It is a prevalent notion that low interest rates imply money is loose and high interest rates imply money is tight. In theory, it makes sense, because it allows investors to borrow at cheaper rates, which frees up more cash that would otherwise be spent servicing debt payments on loans with higher rates. The less you have to pay back, the more you are inclined to borrow. The more you borrow, the more spending power you have, which is likely to find its way into the real economy. So, on paper, low rates certainly feel like stimulus. But, let’s take a closer look.
If cutting interest rates provides stimulus to the economy, how long would we have to wait for the economy to actually be stimulated? One year? Two years? Three years? How about thirteen years? We are on year number thirteen since the Global Financial Crisis, and still, we live in a deflationary environment. How could that be? There have been multiple rounds of Quantitative Easing (QE), trillions of newly “printed” dollars, all the while, we are stuck in a low interest rate environment. Certainly after thirteen years of on-and-off stimulus, accompanied by low rates, inflation and economic growth would have prevailed by now, right? Perhaps, low rates mean money is tight, not loose, like mainstream economics suggest.
During the Great Depression, which was a significant period of deflation, rates fell to near zero and stayed there until after WWII. During the inflationary 1970’s, when money was extremely loose, rates ran up into the high double digits, alongside inflation. This period was followed by the disinflation of the 1980’s, when rates fell roughly 70% from their peak in 1981. Now, here we are post-2008, in another deflationary environment, with low rates. If these periods of time aren’t proof that low rates mean money is tight and high rates mean money is loose, then I don’t know what is. Yet, it is still the mainstream consensus that low rates equals stimulus.
When money is loose, borrowing and spending picks up, and we see growth in the economy. As this happens, risk premiums rise. If I’m an investor and risk premiums are rising, then rates on safe investments need to rise too. If I am going to loan money by purchasing a bond, I demand a higher rate of return due to the opportunity cost of not investing in a riskier asset, otherwise I won’t be willing to lend. The opposite holds true during periods of flat or sluggish growth (like the one we’re currently in). Risk premiums are low, so there is no opportunity cost. I am willing to accept a lower rate when I lend money in this environment.

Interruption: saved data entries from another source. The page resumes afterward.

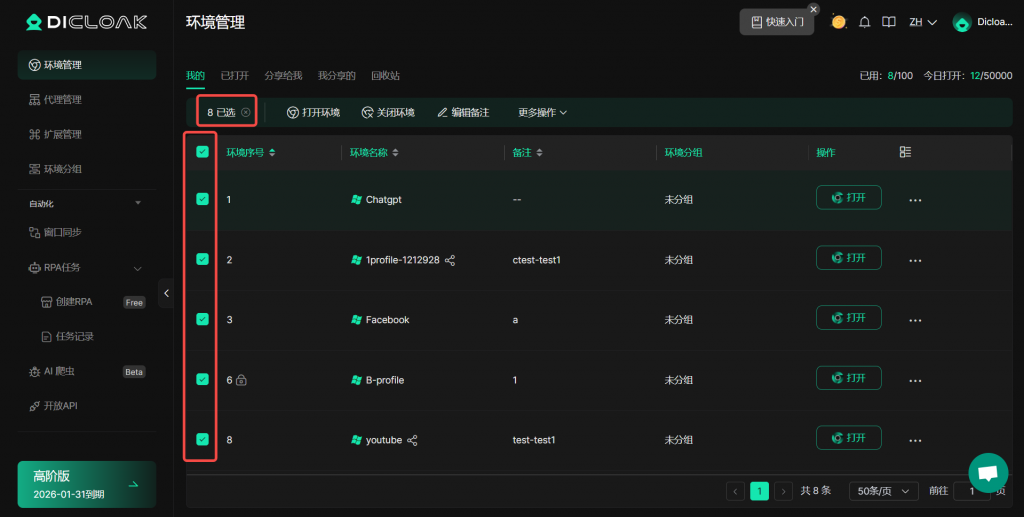1024x517 pixels.
Task: Uncheck the Facebook profile checkbox
Action: pyautogui.click(x=203, y=319)
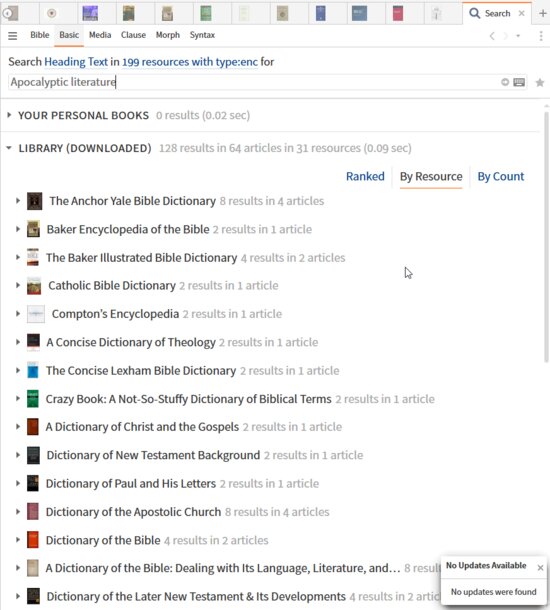Expand Baker Encyclopedia of the Bible results
The image size is (550, 610).
point(18,229)
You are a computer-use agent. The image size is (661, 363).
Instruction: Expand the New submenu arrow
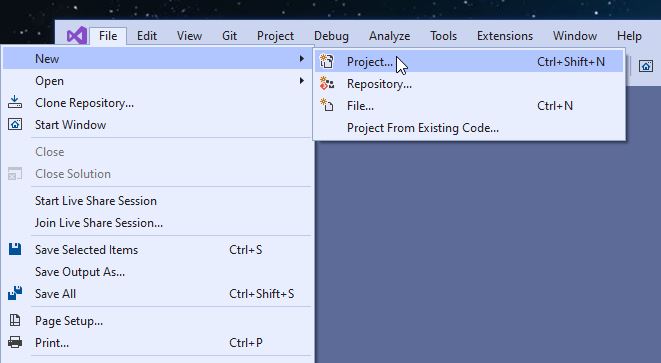click(x=301, y=59)
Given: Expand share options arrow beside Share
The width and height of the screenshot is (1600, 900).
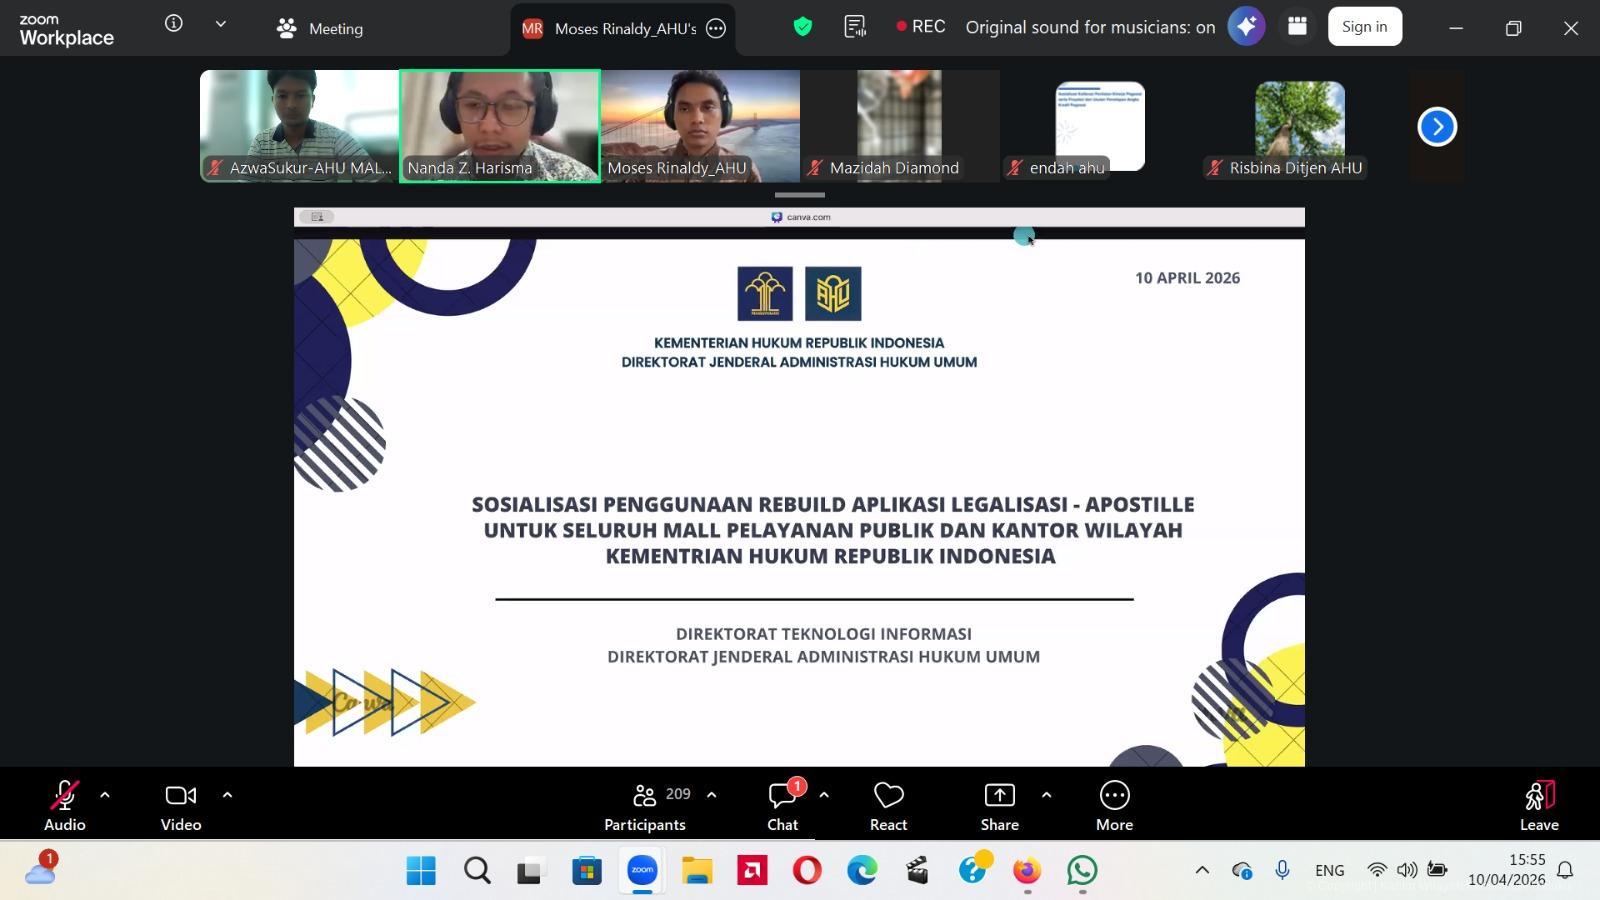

If you look below at EFF (effective federal funds rate) and CPI (consumer price index), you can clearly see the positive correlation that exists between interest rates and inflation. As rates rise, inflation rises and as rates fall, inflation falls. The late 70s, early 80s was the end of the inflationary period and rates and inflation hit nearly 20%. How could it be that inflation was so high during a time of high interest rates? Now compare post-2008 to today, interest rates are near zero and inflation is very low by historical standards. In the second picture below I have the Senior Loan Officer Opinion Survey on Bank Lending Practices which was released on Monday, by the Fed. Here we are in a low interest rate environment and banks are tightening up their lending standards, further indicating money is tight. In our current environment, banks are willing to accept a low rate on their lending, but are only willing to let the most creditworthy borrowers, borrow. So, despite interest rates being low, money is hard to get your hands on, which is why banks hoard safe, liquid assets like US Treasuries during these times. Mainstream economics tells us that the phenomena I am suggesting isn’t possible because high rates mean money is tight and low rates mean money is loose. But all of the evidence points to the contrary.
Now, let’s take a look (below) at the relationship between rates and growth. I used the percent change from one year ago on the Real GDP so you can see on a more granular level the relationship between GDP and interest rates. Again, similar to inflation, there is a very strong positive correlation between growth and rising rates. When money is tight (indicated by low rates), GDP will often decline or flatten out.
See below, I have four charts going back to the 1950s that show when money is loose (rising rates), we see positive GDP growth. When money is tight (falling rates) we see negative or flat GDP growth.
When money is tight, we do not see positive growth. We see growth when money is loose, which just so happens to be in a high or rising interest rate environment. When money is loose, investors and banks don’t want or need to hold on to safe, liquid assets because capital is easy to get their hands on. In such cases, investors and banks put their money into riskier assets and lending in search of higher rates of return. So, don’t be fooled when central bankers talk about rates staying low for the foreseeable future, because what that means is money is tight, there is no inflation or growth on the horizon, and whether they realize that or not, I’m not sure. Low rates may “stimulate” the economy for a very short time period, but once the illusion of ‘low rates equals stimulus’ wears off, everything rolls back over. Milton Friedman said it best, so, I will leave you with a quote of his: “after the U.S. experience during the Great Depression, and after inflation and rising interest rates in the 1970s and disinflation and falling interest rates in the 1980s, I thought the fallacy of identifying tight money with high interest rates and easy money with low interest rates was dead. Apparently, old fallacies never die.”